The other day I was thinking about a situation in my life that has been a bit of a challenge for me.  And the image that popped into my mind’s eye was one that I saw on the desk where I was house sitting in Hamburg back in July.  It is a picture of a little kitty looking into a mirror… and the reflection in the mirror is a lion.  That image to me speaks to the idea of … courage.  Courage when I think or feel that I am just a little kitty to see the truth of myself… the strength of the lion that is really there…  And that being said, it also reminds me of the strength card in the Tarot.  It is a picture of a lion and a maiden… The meaning of strength in this card is a little different from how may typically think of it.  It is a strength that comes from a higher power… and strength that can come from softness and surrender… balanced with the power of the lion.
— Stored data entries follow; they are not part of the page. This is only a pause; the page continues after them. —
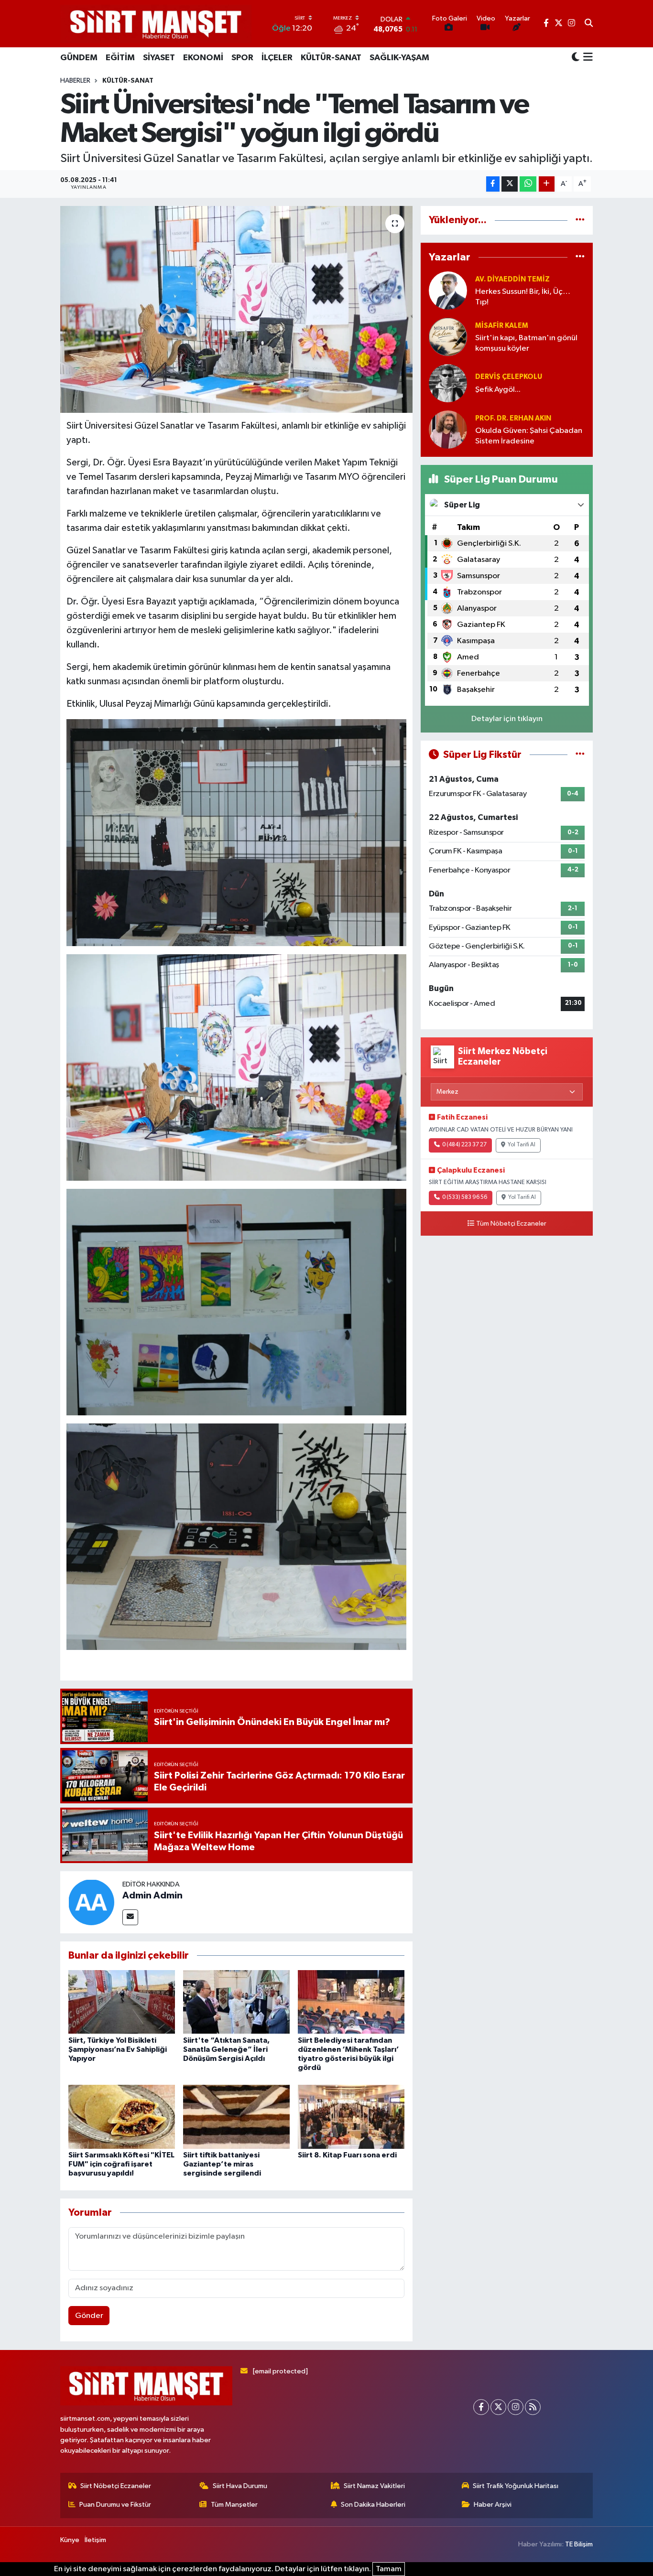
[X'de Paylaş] (509, 184)
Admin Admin (152, 1895)
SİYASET (159, 58)
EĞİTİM (120, 58)
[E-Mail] (130, 1917)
This weekend was experience and an experiment for me… in courage.  Working at the Seminar Haus this weekend… we hosted a group of 50 people in a space that is typically suited for about 20-25.  Much work was demanded… of everyone!  We all had to go all out and give everything that we had… and then a little more… to make this weekend work.  Our busy four-day weekend began for me with 6:30am wake up calls… me grabbing a little bit of chanting or Reiki before I went out into the world of the kitchen.  Set up for breakfast.  Sometimes fun… sometimes a little confusion… “where are the eggs… are we out of eggs?  no worries… we can just chop up some fruit instead…” and so it goes.  With so many guests the business of breakfast bled into lunch.  Our host and chef, cook and creative extraordinaire spun us around  chopping and stirring and mixing and serving.  Learning to pay attention to the little things of chopping and the larger things like… did you get that out of the oven?  We set up two dining rooms for serving instead of our typical one as there were more guests that usual.  After lunch, the endless dishes of clean up… and then… ah dinner and clean up again.  Plus a few other surprises along the way.  Somewhere in the spinning and mixing and serving and preparing at the Seminar Haus there is a creative energy that gets stirred up.  Bleeding from one experience to the next.
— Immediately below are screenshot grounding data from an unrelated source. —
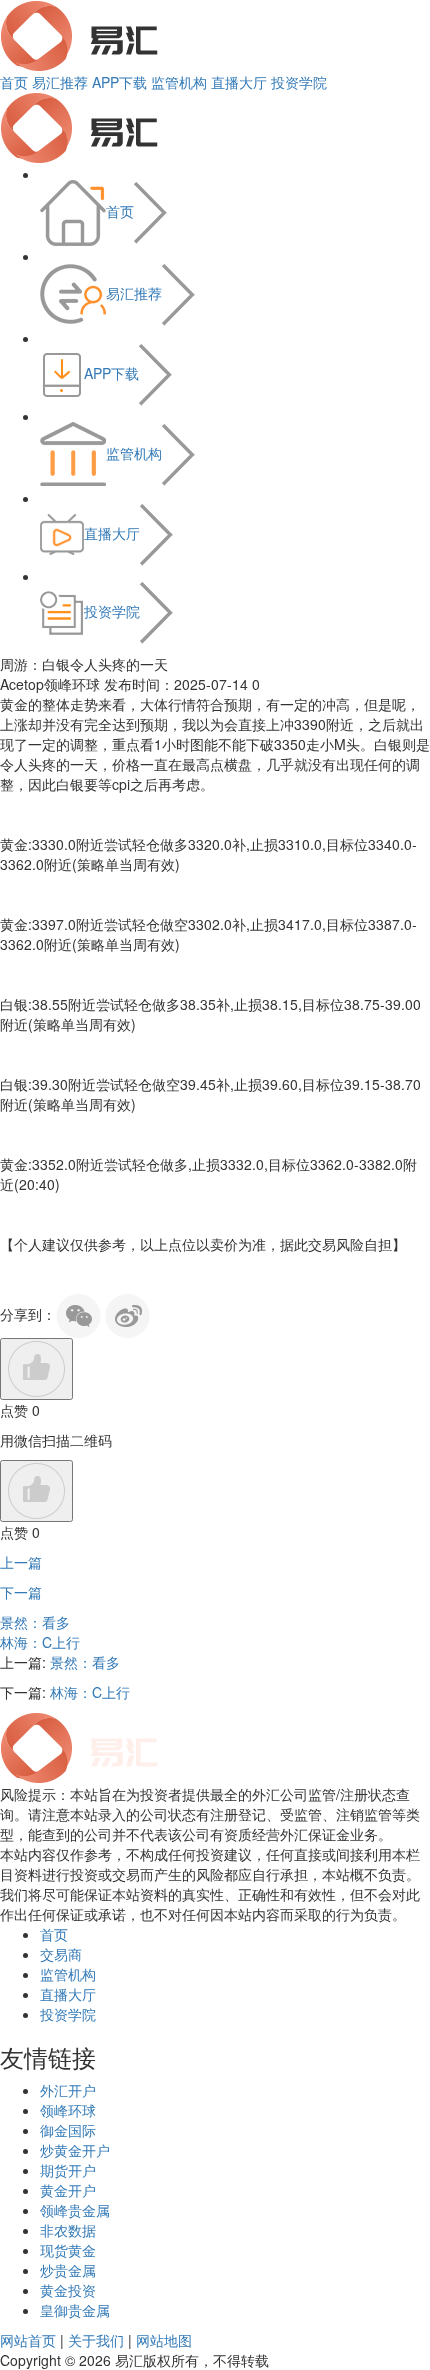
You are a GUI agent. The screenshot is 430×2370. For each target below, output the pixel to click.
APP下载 (119, 82)
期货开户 (68, 2170)
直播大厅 (239, 82)
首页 (14, 82)
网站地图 (164, 2340)
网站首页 (28, 2340)
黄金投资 (68, 2290)
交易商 (61, 1954)
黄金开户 (68, 2190)
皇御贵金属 (75, 2310)
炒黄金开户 (75, 2150)
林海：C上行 (40, 1642)
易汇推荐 (60, 82)
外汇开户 (68, 2090)
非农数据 (68, 2230)
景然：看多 (35, 1622)
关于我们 (96, 2340)
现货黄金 (68, 2250)
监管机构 (179, 82)
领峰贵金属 (75, 2210)
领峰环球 (68, 2110)
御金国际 (68, 2130)
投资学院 (299, 82)
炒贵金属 (68, 2270)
So wow!  We did it!  And I did it… beyond my comfort zone and typical experience.  And today, the morning after and birthday morn, I am soaking in the quiet and comfort of my bed and some tunes from New Orleans yoga teacher and musician, Sean Johnson.  My friend Jörn just stopped in offering birthday greetings and the good spirited intention of preparing for me a little birthday breakfast egg… but alas, the kitchen is stripped and we are out of eggs.  And my lovely hosts surprised me this morning knocking at my door with a lit candle and some wonderful gifts… constantly surprising me and touching me with their generosity!

So for now, enjoying a little relaxation and comfort and a luxurious long morning to enjoy all the little things I love.  And the beginning of a new year for me.  A time of change, new experiences… and… whew, courage!

Photograph of  tree blossoming in the frost in the gardens of Wettenbostel.